(DATA TO USE)

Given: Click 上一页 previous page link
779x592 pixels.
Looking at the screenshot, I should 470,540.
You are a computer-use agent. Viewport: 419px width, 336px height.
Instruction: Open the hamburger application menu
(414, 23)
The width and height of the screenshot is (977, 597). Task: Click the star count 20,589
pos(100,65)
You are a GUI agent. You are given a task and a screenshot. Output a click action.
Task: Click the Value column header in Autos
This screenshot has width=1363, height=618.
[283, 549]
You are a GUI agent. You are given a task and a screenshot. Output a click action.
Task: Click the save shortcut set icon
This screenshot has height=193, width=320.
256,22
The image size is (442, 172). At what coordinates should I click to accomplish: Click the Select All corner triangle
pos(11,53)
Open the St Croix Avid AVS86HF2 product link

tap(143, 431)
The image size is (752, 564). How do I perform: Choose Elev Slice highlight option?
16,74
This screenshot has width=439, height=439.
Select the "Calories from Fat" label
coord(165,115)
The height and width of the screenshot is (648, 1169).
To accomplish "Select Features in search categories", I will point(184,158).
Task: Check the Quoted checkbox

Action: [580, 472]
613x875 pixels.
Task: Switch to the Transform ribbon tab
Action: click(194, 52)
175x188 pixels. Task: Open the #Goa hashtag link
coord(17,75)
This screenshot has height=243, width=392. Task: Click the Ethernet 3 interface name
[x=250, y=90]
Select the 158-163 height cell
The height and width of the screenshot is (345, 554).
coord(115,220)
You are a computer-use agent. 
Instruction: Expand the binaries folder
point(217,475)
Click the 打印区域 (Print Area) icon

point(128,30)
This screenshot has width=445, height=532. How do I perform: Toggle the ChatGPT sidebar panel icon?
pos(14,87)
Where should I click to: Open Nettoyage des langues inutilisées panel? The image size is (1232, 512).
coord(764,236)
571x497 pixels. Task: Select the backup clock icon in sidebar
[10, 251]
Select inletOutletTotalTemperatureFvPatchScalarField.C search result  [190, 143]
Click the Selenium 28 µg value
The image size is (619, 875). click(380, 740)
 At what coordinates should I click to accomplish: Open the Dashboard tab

(End DATA TO USE)

• EXERCISE PROMPT: Starting at the line in the records above that contains "175x188 pixels. Task: Open", output every line up to and including the last one, with nothing added.

• RESPONSE:
175x188 pixels. Task: Open the #Goa hashtag link
coord(17,75)
This screenshot has height=243, width=392. Task: Click the Ethernet 3 interface name
[x=250, y=90]
Select the 158-163 height cell
The height and width of the screenshot is (345, 554).
coord(115,220)
You are a computer-use agent. 
Instruction: Expand the binaries folder
point(217,475)
Click the 打印区域 (Print Area) icon

point(128,30)
This screenshot has width=445, height=532. How do I perform: Toggle the ChatGPT sidebar panel icon?
pos(14,87)
Where should I click to: Open Nettoyage des langues inutilisées panel? The image size is (1232, 512).
coord(764,236)
571x497 pixels. Task: Select the backup clock icon in sidebar
[10, 251]
Select inletOutletTotalTemperatureFvPatchScalarField.C search result  [190, 143]
Click the Selenium 28 µg value
The image size is (619, 875). click(380, 740)
 At what coordinates should I click to accomplish: Open the Dashboard tab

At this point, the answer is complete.